Nevada Attorney General Adam Laxalt has angered numerous people in power in the Silver State.
Ralston Reports recently suggested more than one person is irked by Laxalt’s latest move regarding online gambling. He signed a letter imploring President-elect Donald Trump and his staff to help spearhead legislation explicitly reaffirming the Wire Act covers online gambling. Such an act would make online gambling illegal nationwide.
Laxalt’s position on gambling not unexpected
This is far from the first time Gov. Brian Sandoval and Laxalt have butted heads over online gambling. About a year ago Laxalt came out against online gambling. He expressed a desire to return to the “status quo” and cited his concerns over the source of the money being deposited on the sites.
Sandoval immediately expressed disappointment with Laxalt’s stance back then. The governor is experienced with gambling issues, having previously served as the chairman of the Nevada Gaming Commission. “I am very concerned that anyone representing the state’s legal interests would speak out against current state law in our leading industry,” Sandoval stated last year.
Both Sandoval and current Nevada Gaming Control Board Chairman AG Burnett disagreed with Laxalt. They did not agree that federal action would cut down on offshore sites offering online poker and casino games. If anything, they feared the law would leave state-regulated gambling on the outside looking in, while offshore sites grew even stronger.
Who is mad at Laxalt this time?
Ralston Reports did not have direct quotes from Sandoval. The site did speak with sources in his camp who confirmed Laxalt acted without consulting Sandoval’s office though.
Burnett went on the record. “Internet gaming in Nevada has been a complete regulatory success. We’ve had no issues with patron protection or ensuring it is done to the letter of the law. I’m disappointed Mr Laxalt didn’t consult with his clients on this,” he said.
It also comes just as MGM Resorts went live with a statewide rollout of online casino tournaments for real money.
After the article was tweeted out, Robert Uithoven, a friend of Laxalt, hinted at why Laxalt is not so keen on state online gambling:
Perhaps a column is due recapping the promises made during that 2-hour (if that) debate on the jobs & revenue projections.

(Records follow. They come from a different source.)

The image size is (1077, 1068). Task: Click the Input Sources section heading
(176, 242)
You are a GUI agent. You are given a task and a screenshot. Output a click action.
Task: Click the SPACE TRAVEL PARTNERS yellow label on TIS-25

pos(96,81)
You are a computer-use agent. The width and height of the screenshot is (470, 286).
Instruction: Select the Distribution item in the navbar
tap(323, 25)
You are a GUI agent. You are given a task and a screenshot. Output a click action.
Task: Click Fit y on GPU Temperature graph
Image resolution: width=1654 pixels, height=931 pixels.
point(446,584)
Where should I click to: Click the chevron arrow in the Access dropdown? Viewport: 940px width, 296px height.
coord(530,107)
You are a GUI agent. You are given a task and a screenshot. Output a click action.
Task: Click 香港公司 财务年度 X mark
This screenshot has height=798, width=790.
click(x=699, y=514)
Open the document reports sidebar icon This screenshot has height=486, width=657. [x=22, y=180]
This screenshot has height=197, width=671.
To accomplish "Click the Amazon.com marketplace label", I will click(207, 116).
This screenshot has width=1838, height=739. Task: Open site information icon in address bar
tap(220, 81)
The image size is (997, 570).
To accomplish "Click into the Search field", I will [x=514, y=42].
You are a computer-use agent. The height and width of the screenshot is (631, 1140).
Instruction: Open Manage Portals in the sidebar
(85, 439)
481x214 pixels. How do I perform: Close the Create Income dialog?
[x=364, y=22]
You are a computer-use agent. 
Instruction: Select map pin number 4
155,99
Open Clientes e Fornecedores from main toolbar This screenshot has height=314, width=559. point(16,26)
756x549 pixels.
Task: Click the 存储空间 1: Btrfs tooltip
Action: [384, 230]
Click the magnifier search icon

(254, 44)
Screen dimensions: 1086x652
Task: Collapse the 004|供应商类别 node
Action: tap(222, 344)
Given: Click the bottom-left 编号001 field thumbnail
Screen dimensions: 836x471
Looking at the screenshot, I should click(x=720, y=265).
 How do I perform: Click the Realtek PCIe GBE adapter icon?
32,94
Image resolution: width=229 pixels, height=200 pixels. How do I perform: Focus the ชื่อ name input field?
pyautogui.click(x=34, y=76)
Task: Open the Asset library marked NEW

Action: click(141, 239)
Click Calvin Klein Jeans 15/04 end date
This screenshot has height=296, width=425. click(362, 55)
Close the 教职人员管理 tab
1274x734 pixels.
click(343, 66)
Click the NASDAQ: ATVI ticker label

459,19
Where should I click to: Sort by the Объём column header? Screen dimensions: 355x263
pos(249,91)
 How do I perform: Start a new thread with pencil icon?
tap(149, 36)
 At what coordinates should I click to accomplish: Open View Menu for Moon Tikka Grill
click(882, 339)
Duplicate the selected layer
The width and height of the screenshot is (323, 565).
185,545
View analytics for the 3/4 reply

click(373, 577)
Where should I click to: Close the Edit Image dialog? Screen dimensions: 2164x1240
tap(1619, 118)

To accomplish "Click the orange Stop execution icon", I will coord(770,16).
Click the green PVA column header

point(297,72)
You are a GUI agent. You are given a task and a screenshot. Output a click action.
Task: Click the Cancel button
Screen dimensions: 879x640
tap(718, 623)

— Robert Uithoven (@ruithoven) December 3, 2016
Uithoven is a long-time Las Vegas Sands lobbyist, meaning he is on the side of long-time online gambling opponent Sheldon Adelson.
Does Laxalt have a point?
Many have criticized some of the statements in the recently penned letter. The suggestion that underage gaming is a cause for concern even in a regulated environment has generated a lot of attention.
WSOP.com Head of Poker Bill Rini offers some insight into just how effective age restrictions have been in New Jersey and Nevada:
“The safeguards put in place by NV and NJ regulators have been very effective in preventing underage gaming,” Rini said. “What makes online gaming unique is that we can leverage technology to help gateway our product from people who shouldn’t be playing.
“We are required to collect certain identifying information before wagering is permitted which we then match to public databases to determine with a high degree of confidence that the person is who they say they are.”
The unspoken issues about online poker in Nevada underperforming financial expectations is one that is easier for Laxalt to defend.
Nevada regulators no longer report revenue for online poker. When Ultimate Poker shuttered its operations in 2014, there were no longer enough operators to merit tracking such information.
In the early days of online poker in the state, monthly revenue exceeded $1 million only once. With Ultimate gone and WSOP NV holding a virtual monopoly, it is fair to assume numbers are not booming. Recent estimates from PokerScout report traffic for ring games on WSOP.com at 160 concurrent players.
When Nevada legalized online poker, it was done so based on revenue estimates that far exceeded actual performance. Laxalt is right to point to this.
However one could also suggest part of the reason online poker has not taken off is because of the political uncertainty surrounding it thanks to letters just like the one he sent to the new administration.